1. If you find yourself compelled to write a sentence that starts, "The problem with feminists is ..." - Consider writing a different sentence. Or go for a walk or something. Make a sandwich. This is especially true if you are a man, but it's probably good advice for everyone.
2. If you find yourself writing a sentence that includes, "I'm not some overprivileged guy, I ..." - Consider writing a different sentence. As a general rule, as soon as you start denying your privilege, you're definitely writing from a point of privilege.
3. Most importantly - Men: When you feel that your role as an active caring father is diminished or disrespected or ignored or undervalued or not-supported, the problem is patriarchy, not feminism.
Patriarchy imposes extremely limited models of accepted masculine behavior on us. Patriarchy demands that men be masters of the house (with their angels in the house). Patriarchy creates"playa" culture (with no slut-shaming to be seen for men). Patriarchy demands that a man be a disciplinarian, a coach, a commander, a dad who teaches carpentry, mechanics, and other manly skills to his (male) children.

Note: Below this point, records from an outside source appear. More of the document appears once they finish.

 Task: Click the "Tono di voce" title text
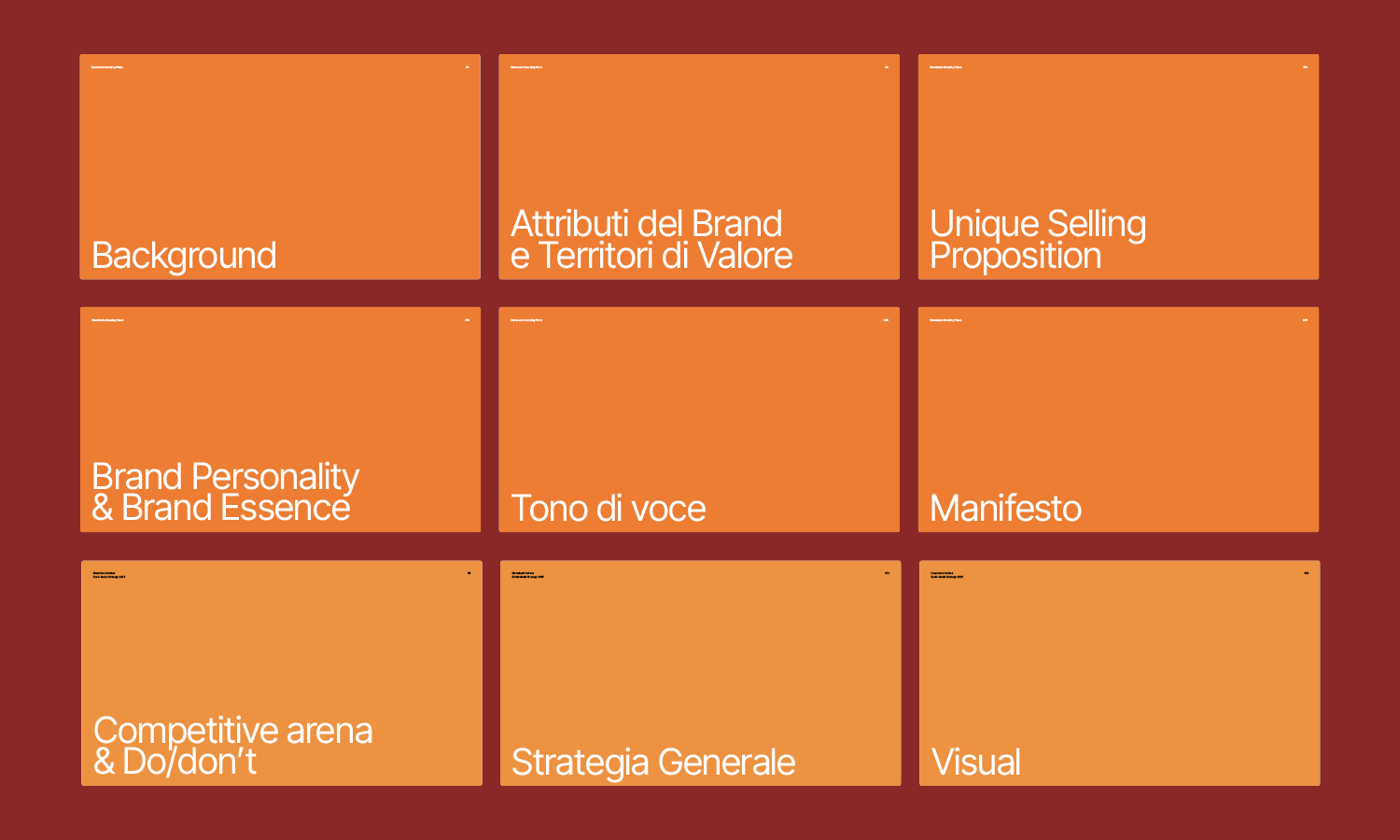point(608,509)
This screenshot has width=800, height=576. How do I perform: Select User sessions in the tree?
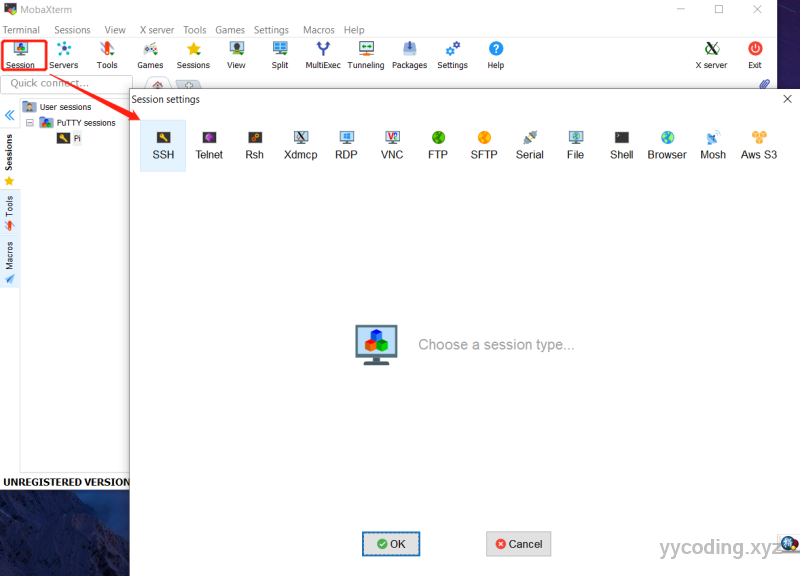(x=65, y=107)
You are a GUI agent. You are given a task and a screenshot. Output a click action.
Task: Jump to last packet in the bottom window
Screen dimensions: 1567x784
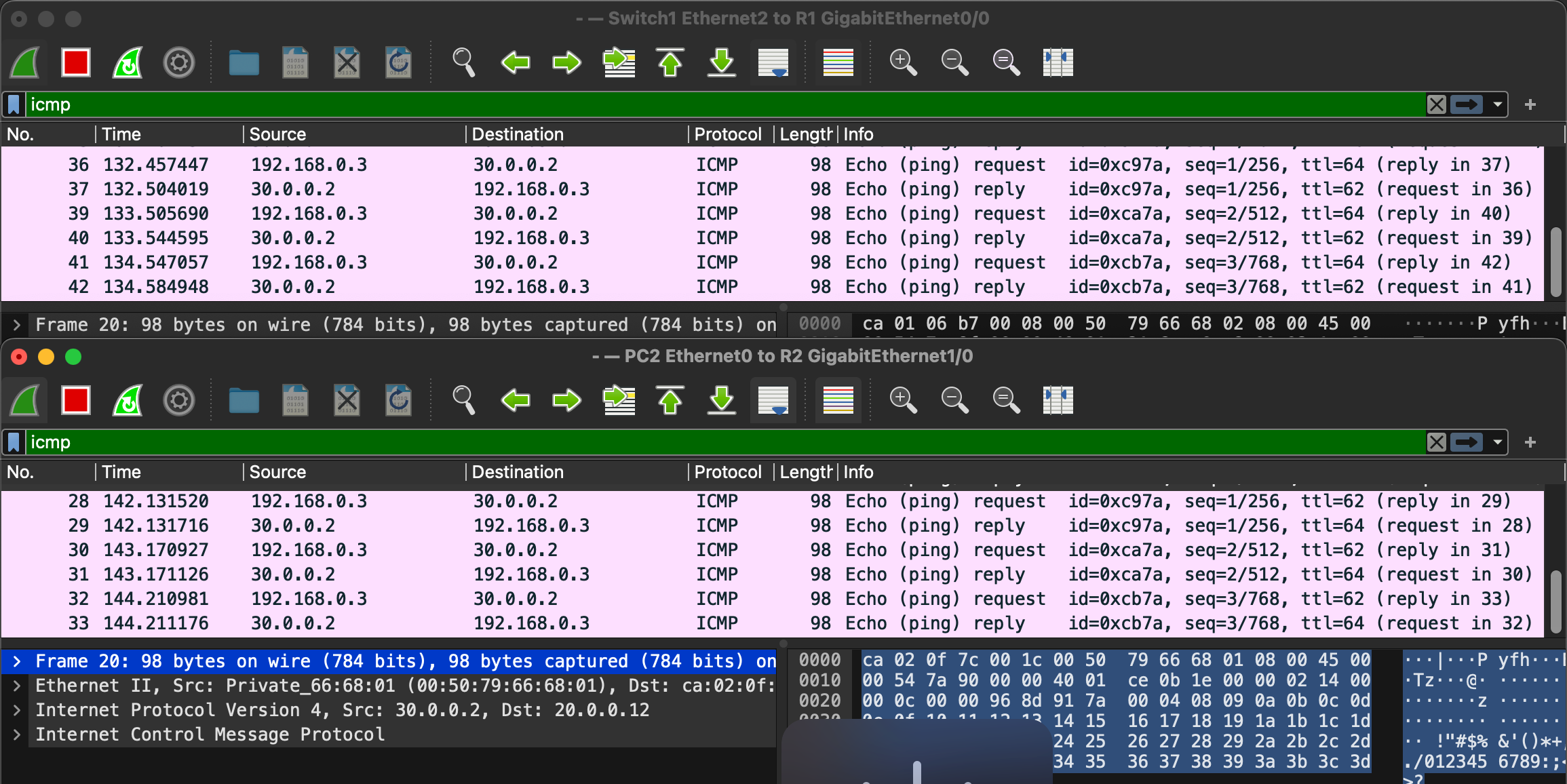[722, 401]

Transgressing those boundaries comes with costs and sometimes pushback. In the patriarchal system, there is no room for the father who operates as a partner or even as a primary caregiver. This is why men need to fight patriarchy if we want to create a more inclusive model of masculinity. If active fathers want respect, fight patriarchy, not feminism.
I find it annoying when someone assumes my wife does all the caregiving; or, when I talk about making dinner, changing diapers, cleaning the house, organizing childcare, they react as if I were some strange mythical beast. I find certain policies inequitable (maternity leave - more on this at a later date). The costs and pushback are real and annoying.
But they pale in comparison to the pervasive, systematic, and often violent forces pushing to keep women locked within the patriarchal system. So let's not over-react here guys.